After installing Pytorch, use the next cell to verify that the installation is working. If it prints a 3x3 sensor, we're good to go.

In [None]:
# We're still going to need numpy and matplotlib.
import numpy as np
import matplotlib.pyplot as plt
import random

# Verify that pytorch is working.
import torch

# If this works, things should be OK.
print(torch.randn((3, 3)))

## Part 1: Dataset preparation

We will work with the venerable MNIST dataset of handwritten digits in this laboratory. The `torchvision` library provides classes for a bunch of standard datasets, including MNIST. These classes automatically download and prepare the dataset for use.

In [None]:
# Download and load the MNIST dataset.
from torchvision.datasets import MNIST
import torchvision

# Load the MNIST training and test splits.
ds_train = MNIST(root='./data', download=True, train=True)
ds_test  = MNIST(root='./data', download=True, train=False)

In [None]:
display(ds_train)
display(ds_test)

### Exercise 1.1: Exploratory data analysis

Spend some time inspecting the `ds_train` and `ds_test` data structures in order to get a feel for the data. What is the format? How big are the images? How many are there? What about the range of pixel values? Where are the labels for images?

Remember that one of the best ways to explore is to *visualize*.

In [None]:
# Print some information about the dataset
print("Number of training examples:", len(ds_train))
print("Number of test examples:", len(ds_test))
print("Image size:", ds_train[0][0].size)

# Plot a few sample images from the training set
fig, axes = plt.subplots(2, 5, figsize=(10, 4))
for i in range(2):
    for j in range(5):
        image, label = ds_train[i * 5 + j]
        axes[i, j].imshow(image, cmap='summer') #summer
        axes[i, j].set_title(f"Label: {label}")
        axes[i, j].axis('off')

plt.show()

In [None]:
# Create a random permutation of indices for the first 100 images in the training set
random_indices = np.random.permutation(ds_train.data.shape[0])[:100]
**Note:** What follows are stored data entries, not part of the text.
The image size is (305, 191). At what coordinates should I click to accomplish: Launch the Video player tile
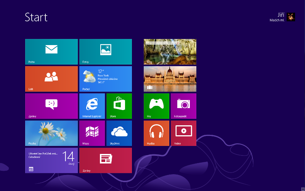(x=183, y=133)
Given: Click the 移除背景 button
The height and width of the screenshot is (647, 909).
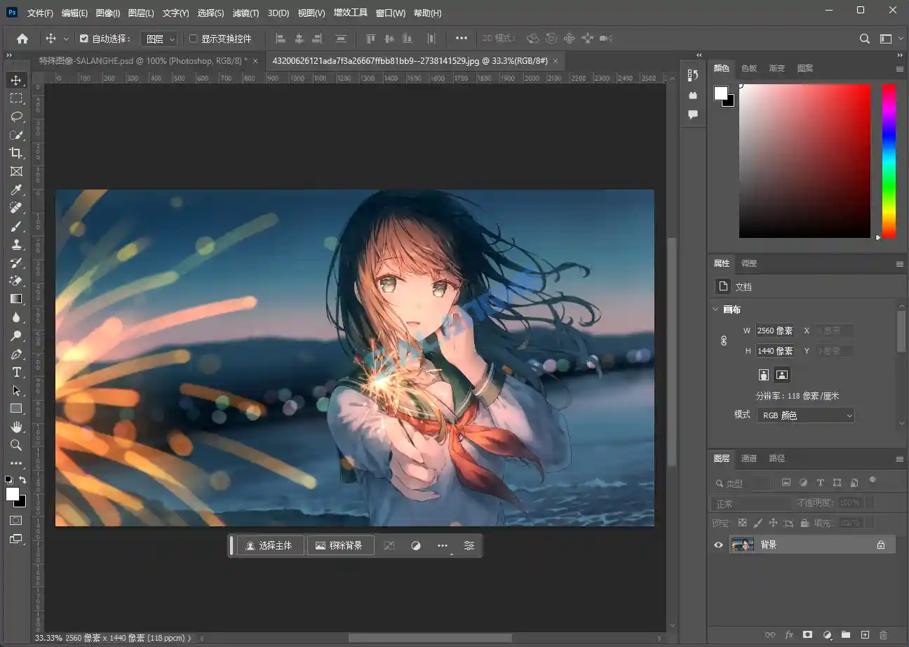Looking at the screenshot, I should [340, 545].
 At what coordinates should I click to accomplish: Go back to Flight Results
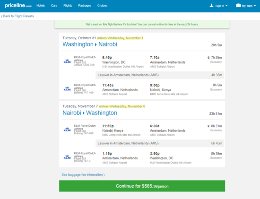[x=17, y=16]
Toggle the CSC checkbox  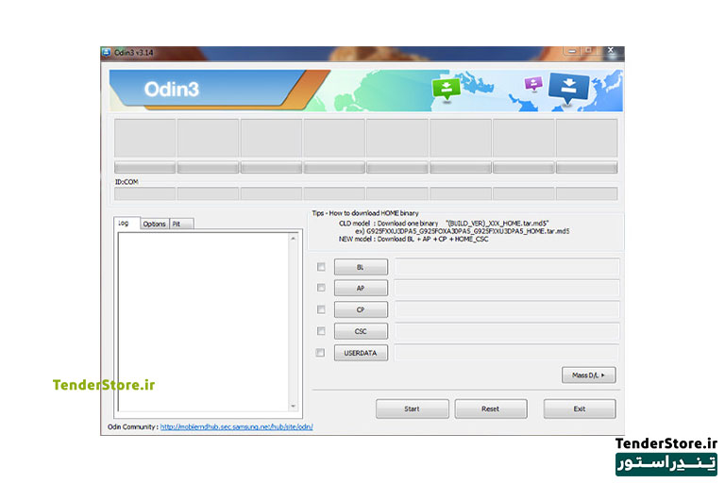click(x=321, y=331)
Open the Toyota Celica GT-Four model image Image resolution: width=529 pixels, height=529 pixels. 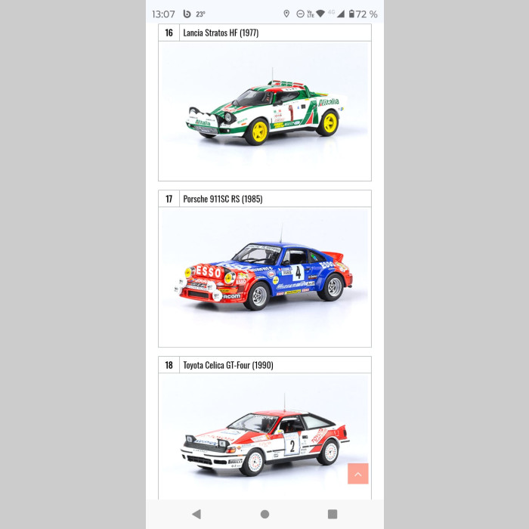click(x=265, y=436)
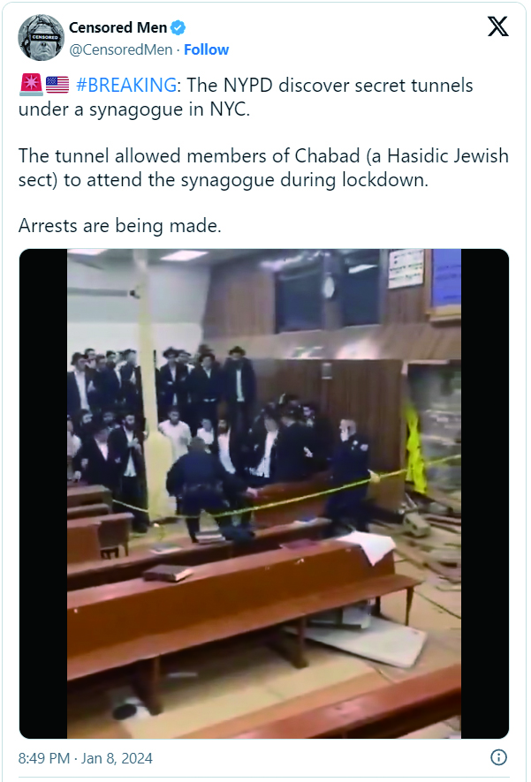Click the blue board in video corner
Screen dimensions: 531x782
coord(446,278)
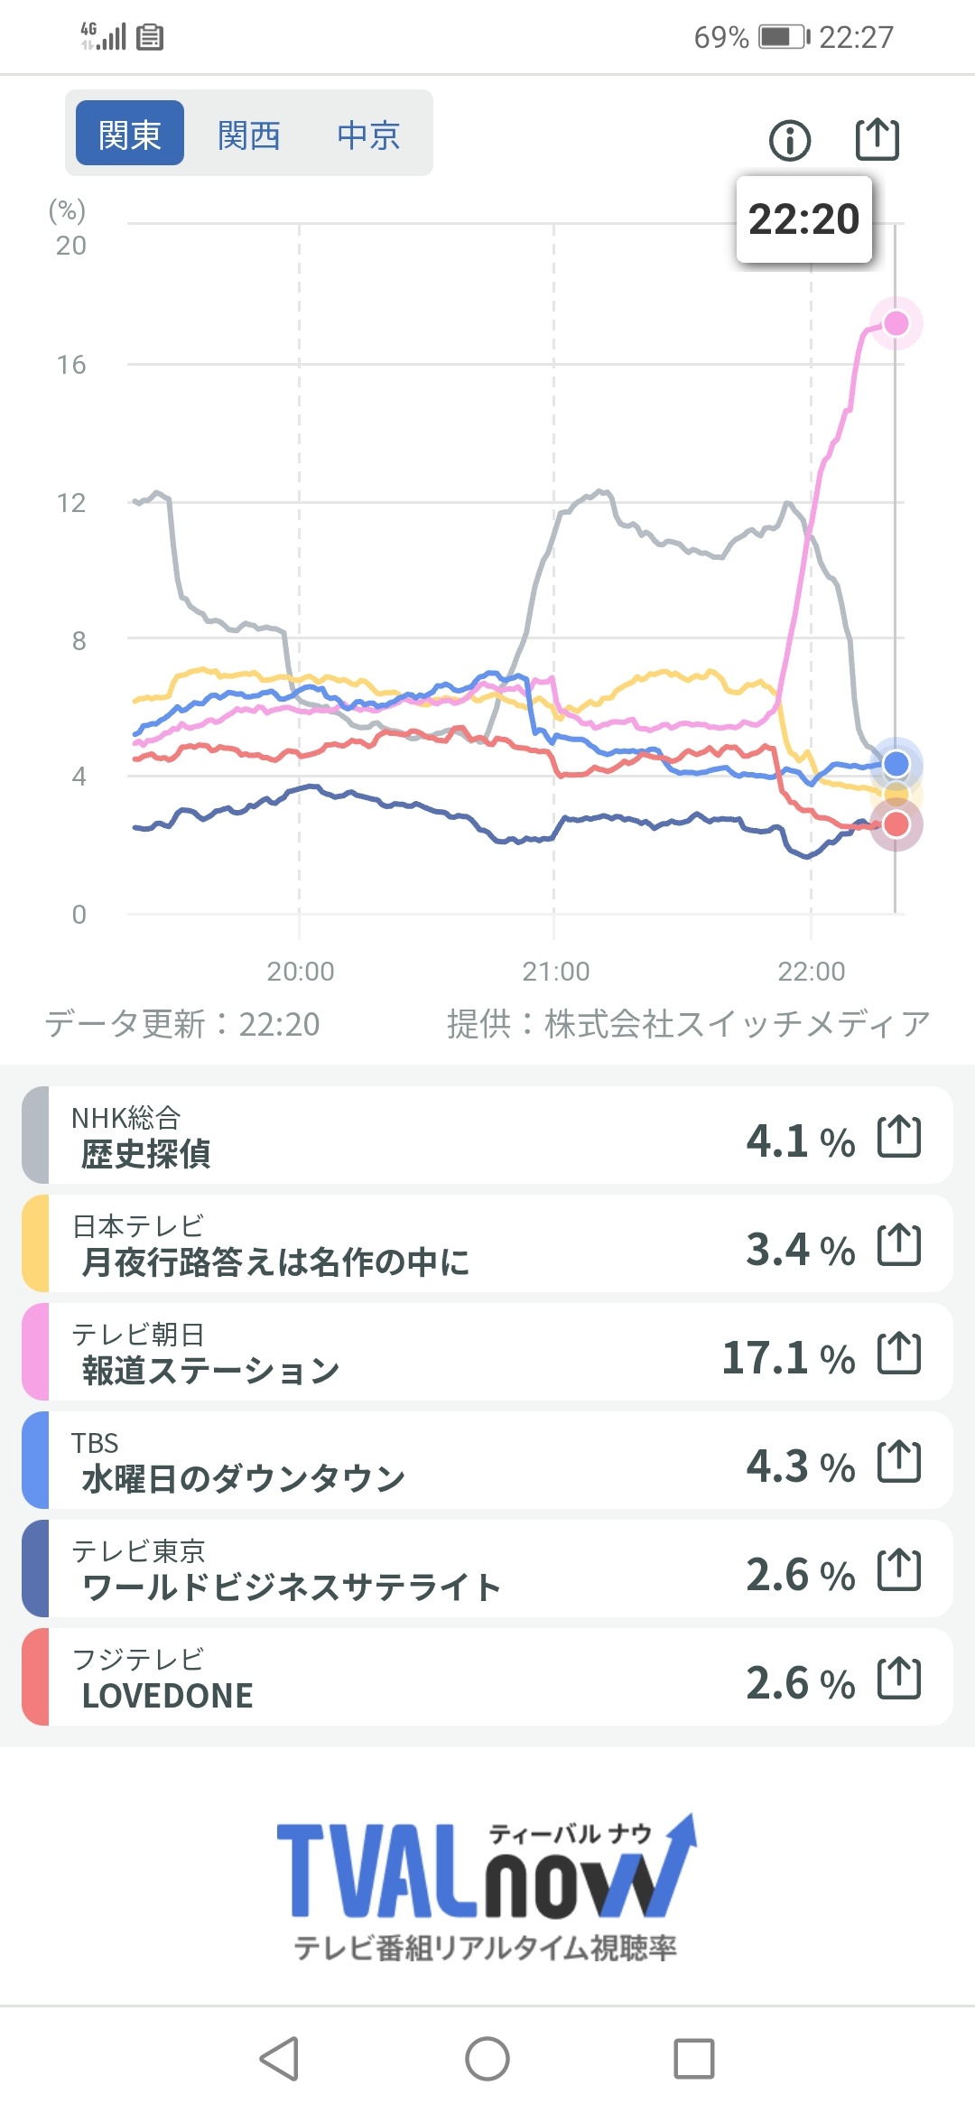Share the 日本テレビ 月夜行路 rating
This screenshot has width=975, height=2113.
pos(899,1244)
plt.figure(figsize=(10, 10))

# Visualize the first 100 randomly selected images from the training set
for i, index in enumerate(random_indices):
    # Subplot organization: 10 rows, 10 columns, i+1 refers to the current subplot index
    plt.subplot(10, 10, i+1)

    # Display the image with random colormap
    plt.imshow(ds_train.data[index], cmap="summer")

    
    # Set the title with the corresponding label
    plt.title(f"Label: {ds_train.targets[index]}")
    
    # Turn off axis ticks for cleaner visualization
    plt.axis('off')

# Adjust layout for better spacing
plt.tight_layout()

# Display the visualization
plt.show()


commenta i colori


### Exercise 1.2: Dataset conversion and normalization

+ **Datatype Conversion**:
The first thing we need to do is convert all data tensors to `torch.float32` -- this is fundamental as it is extremely inconvenient to work with `uint8` data. Using 32-bit floating point numbers is a compromise between precision and space efficiency.
The `torch.Tensor` class has a very useful method `to()` for performing datatype and device (e.g. to GPU) conversions. Check out the [documentation here](https://pytorch.org/docs/stable/generated/torch.Tensor.to.html#torch-tensor-to).

+ **Normalization**:
Next, we need to correct the inconvenient range of [0, 255] for the pixel values. You should *subtract* the mean intensity value and divide by the standard deviation in order to *standardize* our data. **Important**: Think *very carefully* about *which* split you should use to compute the pixel statistics for standardization.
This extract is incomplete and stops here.